(Records for this exercise Opens)

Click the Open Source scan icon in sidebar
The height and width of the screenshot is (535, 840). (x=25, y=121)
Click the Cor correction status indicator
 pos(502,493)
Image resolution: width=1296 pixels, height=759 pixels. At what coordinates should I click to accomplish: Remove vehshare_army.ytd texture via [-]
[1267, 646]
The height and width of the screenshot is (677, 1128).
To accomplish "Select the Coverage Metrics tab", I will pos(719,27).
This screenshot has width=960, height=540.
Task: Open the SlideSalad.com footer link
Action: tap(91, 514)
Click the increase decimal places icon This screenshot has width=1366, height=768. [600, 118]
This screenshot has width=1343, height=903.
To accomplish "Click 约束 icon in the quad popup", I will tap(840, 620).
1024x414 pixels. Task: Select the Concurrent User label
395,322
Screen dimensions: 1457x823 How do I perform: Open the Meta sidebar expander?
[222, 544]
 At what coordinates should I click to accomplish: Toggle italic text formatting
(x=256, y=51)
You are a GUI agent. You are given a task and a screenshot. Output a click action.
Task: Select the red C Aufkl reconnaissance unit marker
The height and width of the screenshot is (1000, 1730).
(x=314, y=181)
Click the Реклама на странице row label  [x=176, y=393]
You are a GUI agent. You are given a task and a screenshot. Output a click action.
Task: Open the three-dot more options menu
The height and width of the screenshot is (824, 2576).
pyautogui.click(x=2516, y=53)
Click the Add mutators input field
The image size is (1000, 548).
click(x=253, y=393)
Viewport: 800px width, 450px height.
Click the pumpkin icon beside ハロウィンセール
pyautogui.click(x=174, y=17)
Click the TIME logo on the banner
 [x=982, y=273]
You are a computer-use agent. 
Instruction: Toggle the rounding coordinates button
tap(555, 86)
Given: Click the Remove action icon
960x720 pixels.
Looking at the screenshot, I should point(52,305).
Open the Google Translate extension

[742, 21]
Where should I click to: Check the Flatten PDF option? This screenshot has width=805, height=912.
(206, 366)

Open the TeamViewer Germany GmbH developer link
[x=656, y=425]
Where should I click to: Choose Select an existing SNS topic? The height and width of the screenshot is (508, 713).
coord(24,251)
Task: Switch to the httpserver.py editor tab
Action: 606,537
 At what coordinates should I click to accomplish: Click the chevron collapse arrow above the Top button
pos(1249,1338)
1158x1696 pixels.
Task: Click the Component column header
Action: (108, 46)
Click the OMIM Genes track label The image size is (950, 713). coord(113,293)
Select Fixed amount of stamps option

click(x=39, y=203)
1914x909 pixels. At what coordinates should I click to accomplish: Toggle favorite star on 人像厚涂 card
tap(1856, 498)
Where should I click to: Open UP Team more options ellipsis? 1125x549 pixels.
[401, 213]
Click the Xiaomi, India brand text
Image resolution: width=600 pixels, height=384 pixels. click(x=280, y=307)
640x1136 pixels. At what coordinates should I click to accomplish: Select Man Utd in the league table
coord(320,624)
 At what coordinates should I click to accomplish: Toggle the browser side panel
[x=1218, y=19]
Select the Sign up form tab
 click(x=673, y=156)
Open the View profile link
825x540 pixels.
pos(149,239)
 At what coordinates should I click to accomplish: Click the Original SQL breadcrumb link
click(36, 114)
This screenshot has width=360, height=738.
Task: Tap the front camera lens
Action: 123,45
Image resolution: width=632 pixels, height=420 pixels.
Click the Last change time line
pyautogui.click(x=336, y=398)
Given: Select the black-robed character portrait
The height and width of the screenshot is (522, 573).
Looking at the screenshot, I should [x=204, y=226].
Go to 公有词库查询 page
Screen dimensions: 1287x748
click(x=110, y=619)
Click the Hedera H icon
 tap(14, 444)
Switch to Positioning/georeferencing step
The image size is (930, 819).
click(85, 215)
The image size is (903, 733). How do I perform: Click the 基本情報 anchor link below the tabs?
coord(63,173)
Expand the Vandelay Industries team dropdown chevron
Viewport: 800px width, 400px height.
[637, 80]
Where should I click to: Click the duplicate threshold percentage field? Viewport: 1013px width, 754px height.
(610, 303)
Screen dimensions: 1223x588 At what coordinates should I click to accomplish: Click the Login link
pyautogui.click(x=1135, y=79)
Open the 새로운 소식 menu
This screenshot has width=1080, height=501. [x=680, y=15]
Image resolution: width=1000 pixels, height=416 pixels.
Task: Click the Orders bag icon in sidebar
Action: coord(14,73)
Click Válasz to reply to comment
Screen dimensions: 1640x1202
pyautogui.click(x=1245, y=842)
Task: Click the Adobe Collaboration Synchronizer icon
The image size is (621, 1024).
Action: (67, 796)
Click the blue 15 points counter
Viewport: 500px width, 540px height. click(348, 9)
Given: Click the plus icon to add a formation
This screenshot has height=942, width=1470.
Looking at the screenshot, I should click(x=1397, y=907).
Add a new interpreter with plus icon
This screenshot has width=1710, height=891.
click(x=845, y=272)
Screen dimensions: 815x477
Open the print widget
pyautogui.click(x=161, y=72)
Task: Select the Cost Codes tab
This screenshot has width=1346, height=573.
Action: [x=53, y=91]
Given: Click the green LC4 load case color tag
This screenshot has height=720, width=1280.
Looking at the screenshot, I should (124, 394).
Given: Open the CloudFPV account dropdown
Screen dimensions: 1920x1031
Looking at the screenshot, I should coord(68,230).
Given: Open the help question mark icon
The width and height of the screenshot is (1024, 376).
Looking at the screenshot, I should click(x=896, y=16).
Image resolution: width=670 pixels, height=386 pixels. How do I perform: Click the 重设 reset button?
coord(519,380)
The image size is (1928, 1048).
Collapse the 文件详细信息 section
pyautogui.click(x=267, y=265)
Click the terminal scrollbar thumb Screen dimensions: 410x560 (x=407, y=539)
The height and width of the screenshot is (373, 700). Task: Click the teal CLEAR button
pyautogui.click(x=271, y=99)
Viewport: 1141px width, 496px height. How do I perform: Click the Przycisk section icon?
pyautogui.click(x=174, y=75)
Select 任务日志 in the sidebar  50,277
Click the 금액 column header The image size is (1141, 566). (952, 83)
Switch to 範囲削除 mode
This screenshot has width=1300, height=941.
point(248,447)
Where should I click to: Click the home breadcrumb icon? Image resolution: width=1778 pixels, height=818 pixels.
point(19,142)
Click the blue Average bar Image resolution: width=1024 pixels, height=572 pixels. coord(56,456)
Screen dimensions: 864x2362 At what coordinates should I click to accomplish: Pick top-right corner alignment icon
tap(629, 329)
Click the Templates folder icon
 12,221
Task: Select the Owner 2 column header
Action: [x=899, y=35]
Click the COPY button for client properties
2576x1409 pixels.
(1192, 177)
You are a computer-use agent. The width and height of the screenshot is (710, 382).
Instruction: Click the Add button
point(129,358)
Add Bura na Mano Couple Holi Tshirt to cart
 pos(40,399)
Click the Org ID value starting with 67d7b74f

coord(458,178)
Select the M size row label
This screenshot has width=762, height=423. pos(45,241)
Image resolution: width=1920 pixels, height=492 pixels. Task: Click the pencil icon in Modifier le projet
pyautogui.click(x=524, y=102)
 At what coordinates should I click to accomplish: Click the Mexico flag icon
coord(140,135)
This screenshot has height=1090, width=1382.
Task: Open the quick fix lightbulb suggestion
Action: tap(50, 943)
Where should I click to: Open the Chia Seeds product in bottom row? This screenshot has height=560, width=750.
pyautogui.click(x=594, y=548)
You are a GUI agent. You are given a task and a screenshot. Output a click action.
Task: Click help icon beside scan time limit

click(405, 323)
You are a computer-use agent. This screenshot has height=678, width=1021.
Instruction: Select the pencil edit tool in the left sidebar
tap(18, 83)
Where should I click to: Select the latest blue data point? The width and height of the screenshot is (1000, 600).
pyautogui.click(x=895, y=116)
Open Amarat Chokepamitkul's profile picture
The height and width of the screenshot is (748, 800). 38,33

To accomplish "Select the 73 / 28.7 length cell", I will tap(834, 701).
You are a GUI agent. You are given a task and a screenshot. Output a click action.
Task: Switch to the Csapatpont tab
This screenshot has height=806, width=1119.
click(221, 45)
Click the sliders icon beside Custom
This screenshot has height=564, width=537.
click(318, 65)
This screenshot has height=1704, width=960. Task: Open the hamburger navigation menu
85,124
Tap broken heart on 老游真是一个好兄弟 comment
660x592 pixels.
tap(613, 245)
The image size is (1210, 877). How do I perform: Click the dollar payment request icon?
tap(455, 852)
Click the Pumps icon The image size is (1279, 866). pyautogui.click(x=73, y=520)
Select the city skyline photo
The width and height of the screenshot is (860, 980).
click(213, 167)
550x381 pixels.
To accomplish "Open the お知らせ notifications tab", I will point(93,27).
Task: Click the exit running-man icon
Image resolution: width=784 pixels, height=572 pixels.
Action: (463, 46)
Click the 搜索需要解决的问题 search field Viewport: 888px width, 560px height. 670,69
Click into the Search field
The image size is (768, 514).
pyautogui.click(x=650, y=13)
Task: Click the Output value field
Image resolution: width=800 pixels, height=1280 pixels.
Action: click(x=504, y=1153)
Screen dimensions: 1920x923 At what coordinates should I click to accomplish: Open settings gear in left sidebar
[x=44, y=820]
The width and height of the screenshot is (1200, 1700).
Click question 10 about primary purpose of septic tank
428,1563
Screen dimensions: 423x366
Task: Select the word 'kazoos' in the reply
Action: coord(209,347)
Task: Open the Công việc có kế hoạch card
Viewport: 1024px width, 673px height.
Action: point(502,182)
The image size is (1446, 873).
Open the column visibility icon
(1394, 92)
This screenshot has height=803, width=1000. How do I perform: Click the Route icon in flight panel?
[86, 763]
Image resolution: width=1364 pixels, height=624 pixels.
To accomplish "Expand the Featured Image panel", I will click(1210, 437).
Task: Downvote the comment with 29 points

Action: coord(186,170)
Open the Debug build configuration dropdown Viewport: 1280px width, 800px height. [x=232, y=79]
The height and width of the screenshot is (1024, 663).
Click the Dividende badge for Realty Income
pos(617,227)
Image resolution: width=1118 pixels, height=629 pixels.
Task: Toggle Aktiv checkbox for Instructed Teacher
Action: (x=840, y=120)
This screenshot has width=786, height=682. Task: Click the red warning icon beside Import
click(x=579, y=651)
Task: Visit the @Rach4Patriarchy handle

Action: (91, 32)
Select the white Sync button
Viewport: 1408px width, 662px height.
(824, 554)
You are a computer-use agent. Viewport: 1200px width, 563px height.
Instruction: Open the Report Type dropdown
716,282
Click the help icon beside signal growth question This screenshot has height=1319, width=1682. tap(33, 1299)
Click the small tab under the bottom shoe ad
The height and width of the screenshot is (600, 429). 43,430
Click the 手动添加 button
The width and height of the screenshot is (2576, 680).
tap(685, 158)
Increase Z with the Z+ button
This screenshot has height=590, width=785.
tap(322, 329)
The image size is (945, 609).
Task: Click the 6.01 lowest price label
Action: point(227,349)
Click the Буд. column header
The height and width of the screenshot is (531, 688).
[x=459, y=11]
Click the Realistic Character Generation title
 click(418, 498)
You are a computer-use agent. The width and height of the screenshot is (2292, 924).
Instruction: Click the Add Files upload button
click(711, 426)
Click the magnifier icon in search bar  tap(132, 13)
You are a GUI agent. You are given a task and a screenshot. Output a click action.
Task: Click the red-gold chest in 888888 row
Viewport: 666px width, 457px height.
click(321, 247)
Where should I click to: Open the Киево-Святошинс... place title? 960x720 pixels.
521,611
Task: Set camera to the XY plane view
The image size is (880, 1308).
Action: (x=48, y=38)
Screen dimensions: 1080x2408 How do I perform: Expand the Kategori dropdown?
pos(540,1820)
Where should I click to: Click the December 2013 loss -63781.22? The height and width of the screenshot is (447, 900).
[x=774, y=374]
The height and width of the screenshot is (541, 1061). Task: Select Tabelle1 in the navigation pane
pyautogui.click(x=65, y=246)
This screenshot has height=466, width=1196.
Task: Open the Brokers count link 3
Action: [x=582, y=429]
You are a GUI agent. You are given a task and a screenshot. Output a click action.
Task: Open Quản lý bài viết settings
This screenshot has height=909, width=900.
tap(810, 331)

(Records for this exercise Closes)

Activity: For the string "computer", search the preceding data and copy every line that includes it.

Output below:
You are a computer-use agent. 
You are a computer-use agent. The width and height of the screenshot is (710, 382).
You are a computer-use agent. This screenshot has height=678, width=1021.
You are a computer-use agent. Viewport: 1200px width, 563px height.
You are a computer-use agent. The width and height of the screenshot is (2292, 924).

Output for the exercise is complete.